* Input data:
════

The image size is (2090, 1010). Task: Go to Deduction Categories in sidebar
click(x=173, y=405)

════

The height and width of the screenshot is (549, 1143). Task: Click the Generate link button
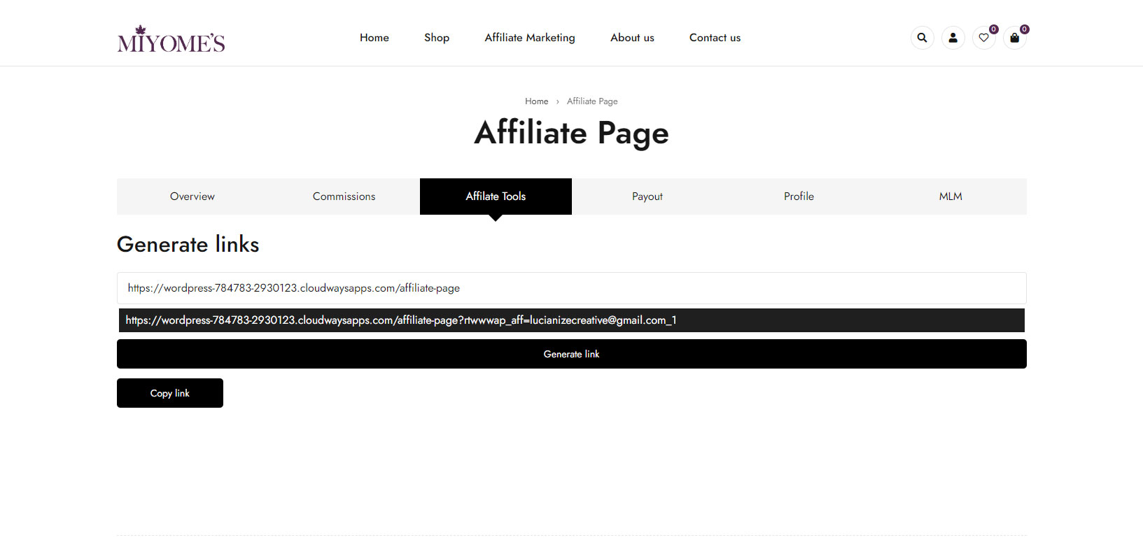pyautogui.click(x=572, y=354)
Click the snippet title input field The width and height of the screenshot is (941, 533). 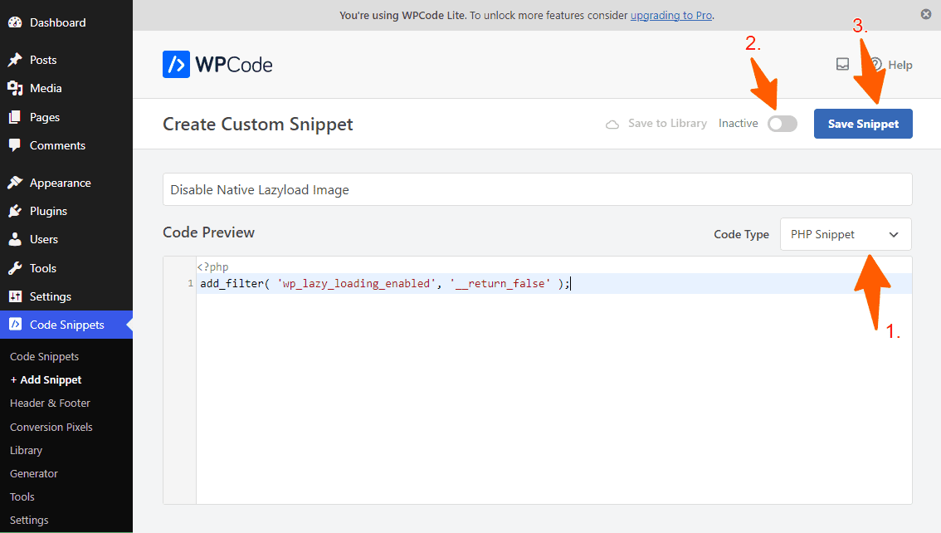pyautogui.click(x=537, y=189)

════

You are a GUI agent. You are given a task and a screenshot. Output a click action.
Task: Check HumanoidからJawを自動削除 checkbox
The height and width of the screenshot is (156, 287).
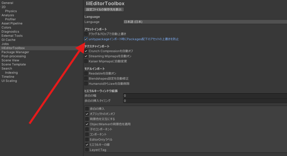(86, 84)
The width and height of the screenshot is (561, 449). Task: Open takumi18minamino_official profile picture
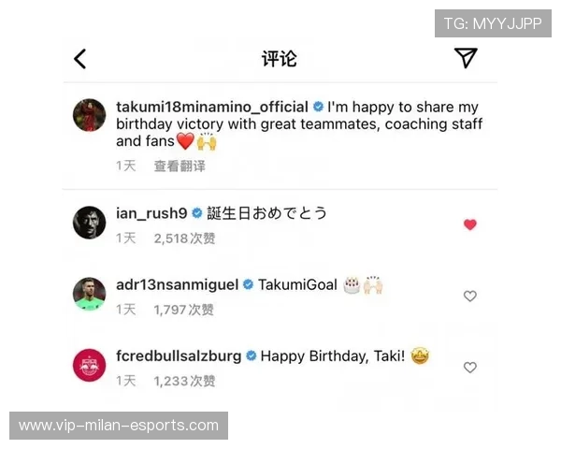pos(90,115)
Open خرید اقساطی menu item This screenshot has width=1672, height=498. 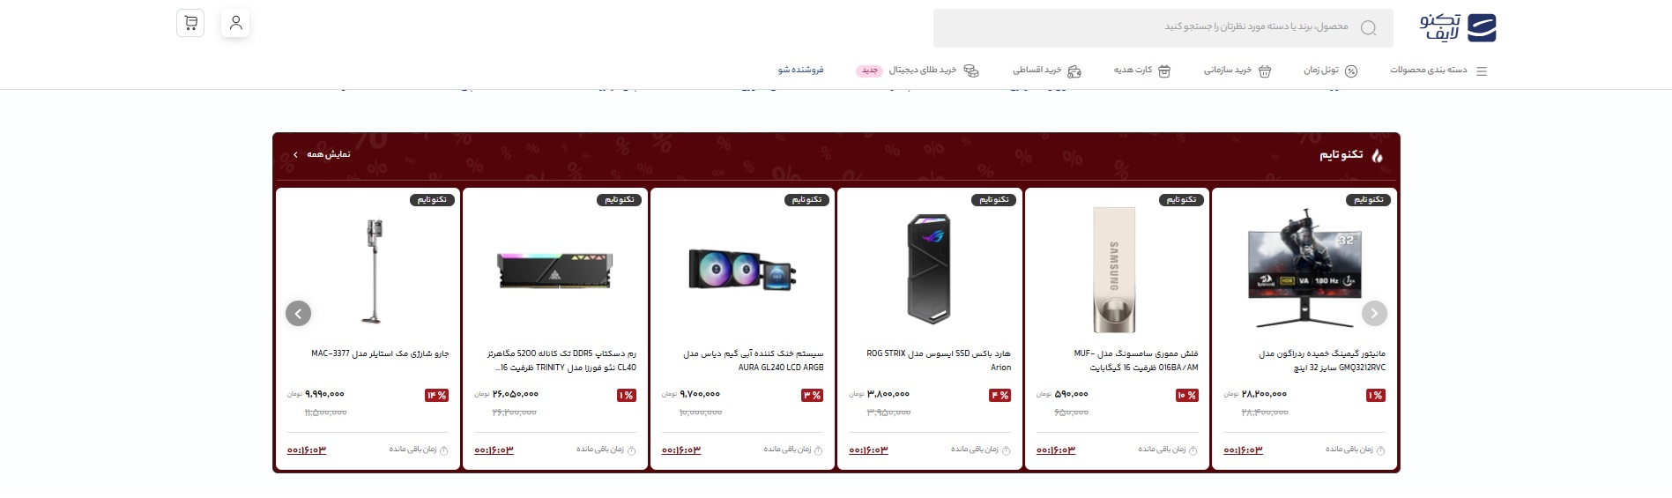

════

* Required action: Copy the lines above between the one holding "The height and width of the screenshot is (156, 287)." and the one holding "Open خرید اقساطی", inclusive. Drop the pictures.

* Your solution:
The height and width of the screenshot is (156, 287).
(86, 84)
The width and height of the screenshot is (561, 449). Task: Open takumi18minamino_official profile picture
pos(90,115)
Open خرید اقساطی menu item This screenshot has width=1672, height=498. 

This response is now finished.